Always take a small magnet with you to inspect a used car. Walk around the car attaching the magnet to every body panel and the doors. Most cars are made of steel. The magnet should stick readily, unless damage was repaired using body filler. (Note, this does not apply to Corvettes, certain Audi models and other high performance cars that use aluminum, fiberglass or carbon fiber in their construction. Of course, if you've done your research, you'll know what the car is made of before you go to see it though'”right?)

With the car parked in bright sunlight, focus your attention on the paint. The color should match all over the car, the paint should appear to be the same age all over the car, and it should be precisely applied. Any excess paint on taillights, marker lights or inside fender wells are indications the car has been re-sprayed.
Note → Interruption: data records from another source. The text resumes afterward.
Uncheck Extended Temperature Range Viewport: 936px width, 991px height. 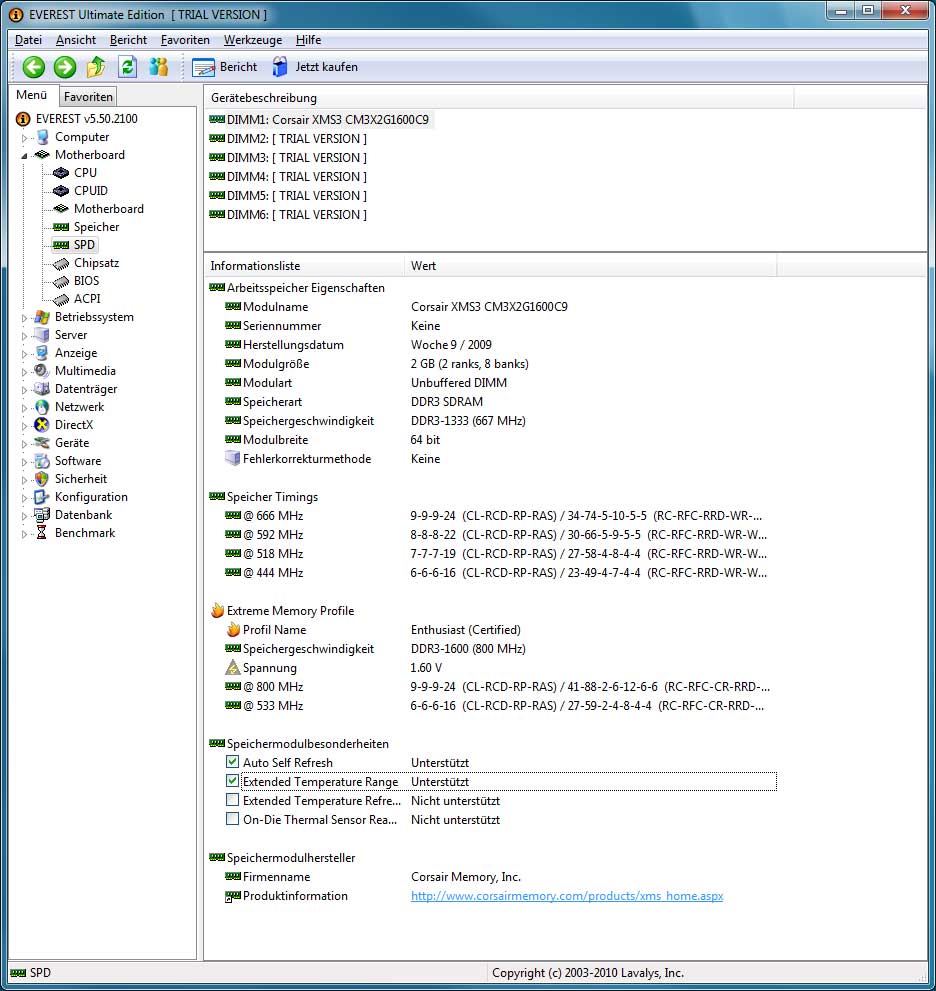coord(234,781)
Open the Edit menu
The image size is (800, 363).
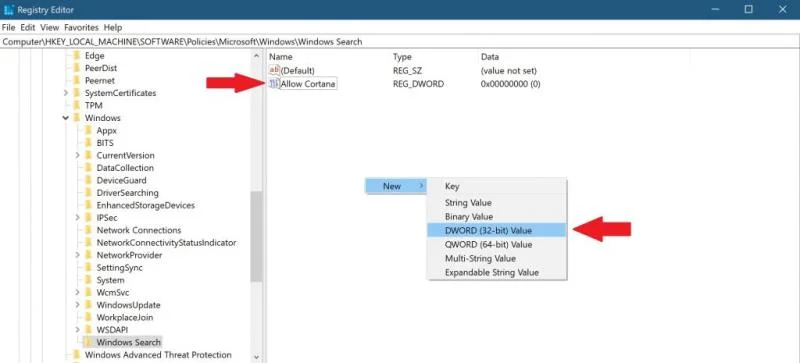coord(28,27)
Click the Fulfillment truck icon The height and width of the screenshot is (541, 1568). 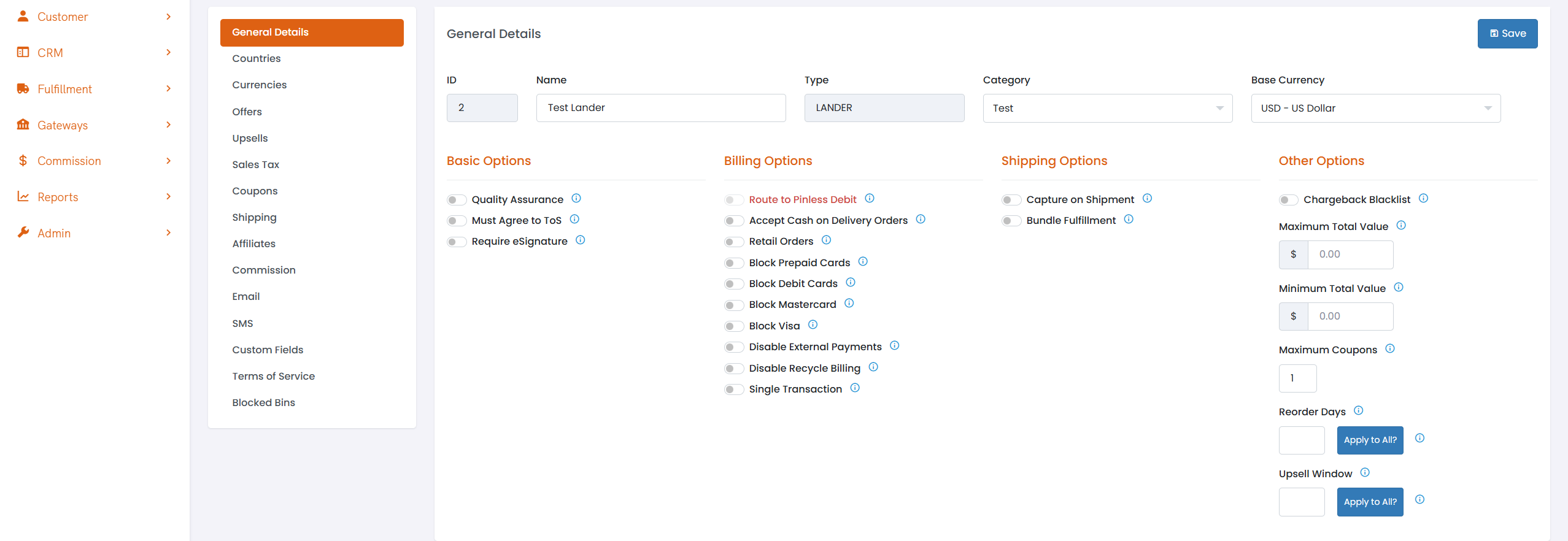(23, 89)
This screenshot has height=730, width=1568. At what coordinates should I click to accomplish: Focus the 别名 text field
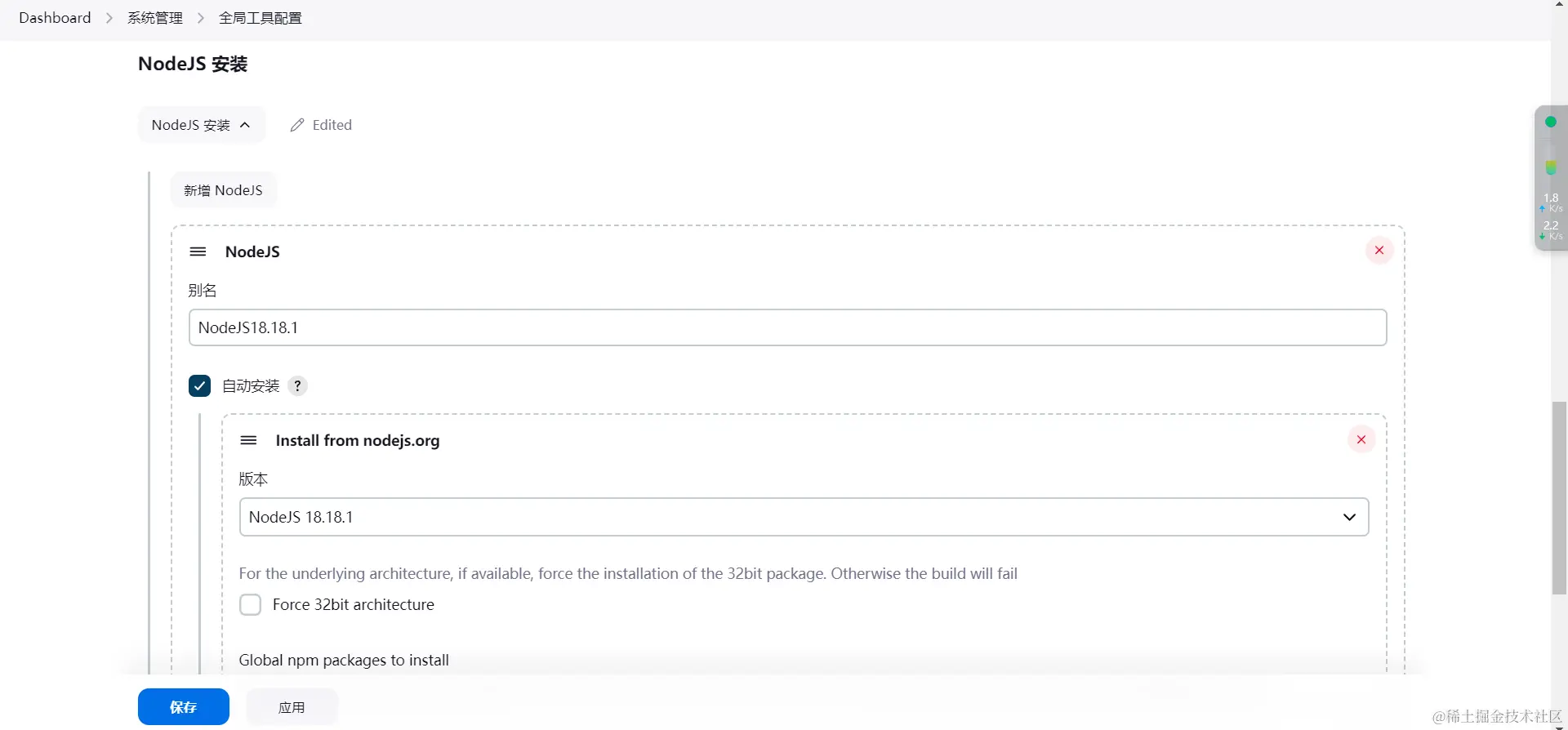pyautogui.click(x=787, y=327)
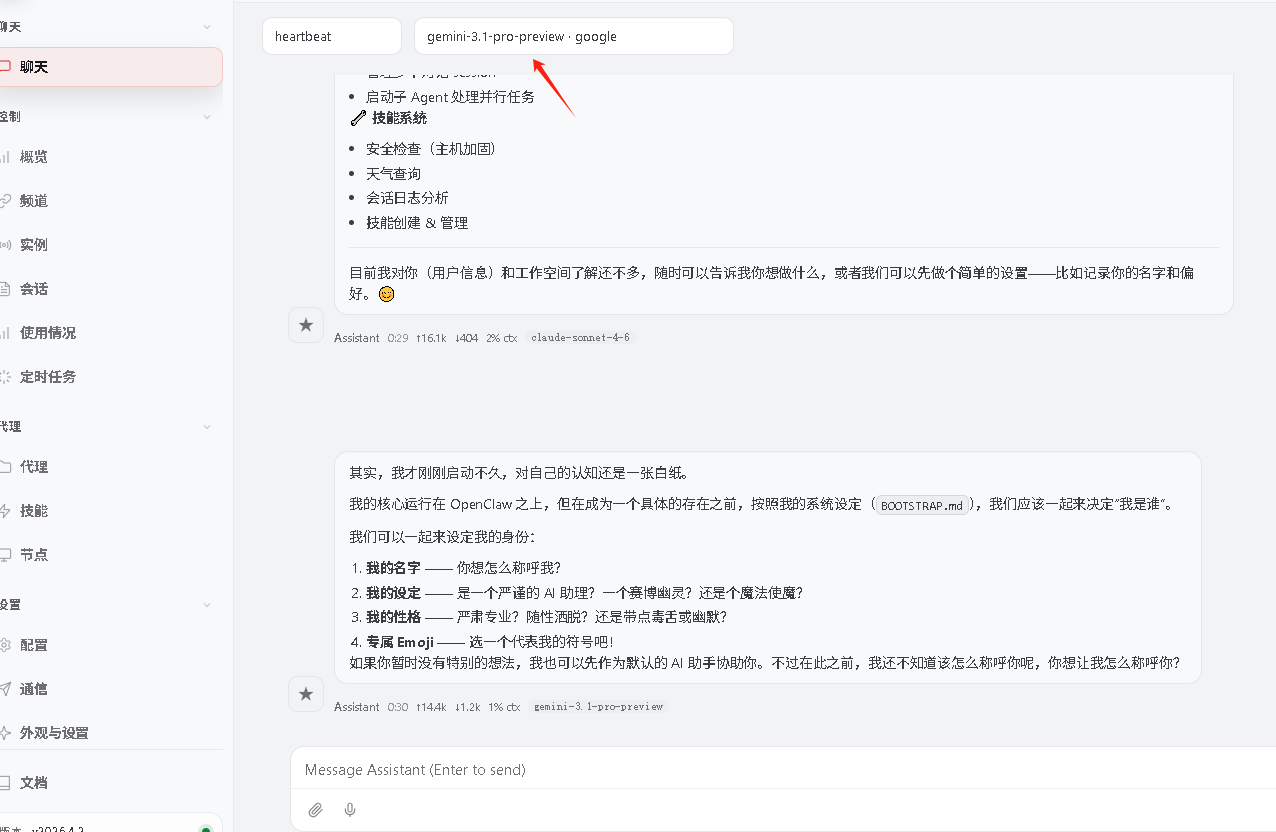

Look around the edges of the windows, hood, trunk lid and doors for signs of peeling. Examine the door, hood, and trunk frames for excess paint on the rubber seals, window trim, cable conduits and hoses, for paint where it shouldn't normally be. These are all signs the car has been repainted.

If you're looking at a truck, an SUV or a body-on frame car (again, your research will tell you if this applies to your vehicle) look underneath for scratches, or marks on the frame rails. If it has been straightened after a crash, marks from the device used to straighten the frame may show. By the way, if you find the frame has significant rust on it, pass on the car.

If you find nothing out of the ordinary and decide you're interested in purchasing the car, use its vehicle identification number (VIN) to order a vehicle history report.

This will tell you if the car has ever been involved in an accident that was reported to a DMV. Finally, before you agree to purchase the vehicle, have it inspected by a trusted professional mechanic, familiar with the make and model of the vehicle.